**MATERIAL FOR THE TASK:**
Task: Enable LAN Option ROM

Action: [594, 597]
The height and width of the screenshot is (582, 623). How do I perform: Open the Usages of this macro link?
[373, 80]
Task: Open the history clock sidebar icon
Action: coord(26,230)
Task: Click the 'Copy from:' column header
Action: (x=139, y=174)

**PROBLEM DESCRIPTION:**
Pick out every line of the material that contains the string "Open", with uppercase and lowercase letters counting as different.

**SOLUTION TO THIS TASK:**
The height and width of the screenshot is (582, 623). How do I perform: Open the Usages of this macro link?
Task: Open the history clock sidebar icon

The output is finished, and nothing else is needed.